The Man. hog company, which is now owned by Thai and Japanese firms, could gain new access to foreign markets
One of the largest pork companies in Canada is no longer owned by Manitobans.
On April 22, HyLife announced it has sold 50.1 percent of its shares to Charoen Pokphand Foods Public Company Limited (CPF), a company based in Thailand.
Itochu, a Japanese firm, will continue to own 49.9 percent of HyLife.
The sale means there will no local ownership of HyLife, which operates hog barns in Manitoba and has a pork processing plant in Neepawa, Man. The firm produces 2.3 million hogs annually, slaughters two million hogs, sells pork to more than 20 countries and employs about 2,500 people.
“All our employees don’t have to worry about anything,” said Claude Vielfaure, HyLife president. “The company has just gotten stronger. We have stronger shareholders. The company can continue to grow.”
The HyLife story began 25 years ago in La Broquerie, Man. Vielfaure, his two brothers and Don Janzen started the firm in 1994 with the goal of producing pork efficiently. They built hog barns, established feed mills and eventually changed the company’s name to Hytek.

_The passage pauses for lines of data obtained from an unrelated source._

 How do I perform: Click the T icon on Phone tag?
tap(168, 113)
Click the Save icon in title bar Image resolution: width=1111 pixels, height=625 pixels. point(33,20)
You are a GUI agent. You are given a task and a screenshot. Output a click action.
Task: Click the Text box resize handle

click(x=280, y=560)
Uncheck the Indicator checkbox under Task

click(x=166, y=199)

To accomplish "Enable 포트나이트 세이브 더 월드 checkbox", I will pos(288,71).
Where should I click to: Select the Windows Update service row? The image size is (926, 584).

In 2008, they bought the Springhill Farms pork processing plant in Neepawa and then rebranded the firm as HyLife.
After starting with 20 employees, they now have operations in Canada, the United States, Mexico and China.
“The HyLife group … you’ve got to congratulate them,” said George Matheson, Manitoba Pork Council chair. “I’ve always been impressed by their courage and their energy.”
Matheson isn’t worried about the sale of HyLife to a firm in Thailand, or the loss of local control.
“Like a lot of people, you (want) Canadian ownership. But it’s the world we live in. The pea plant going up in Portage, which a lot of producers are very pleased about, that is French owned,” he said.
“It will be one of those things where you won’t even notice the difference (ownership change at HyLife).”
Current leaders of HyLife will remain in place and will continue to make management decisions, subject to shareholder approval, Vielfaure said.
The CPF investment should provide a boost for Manitoba’s hog sector because the company wants HyLife to grow and increase its pork sales around the globe.
CPF is an integrated company. It operates feed mills, raises livestock, produces protein and has its own food brands.
“CPF has been looking to invest in North America,” Vielfaure said. “They’re the third largest pork production company in the world…. They’ve invested in (HyLife) because of the success and the growth we’ve had.”
The firm’s size and reach will help with market access for pork produced in Manitoba, especially in Asia.
“This is a win-win for HyLife, CPF and Manitoba’s agricultural industry,” Grant Lazaruk, HyLife chief executive officer, said in a statement. “Through this agreement, we will build on the success of our growing pork business and brands to our customers globally.”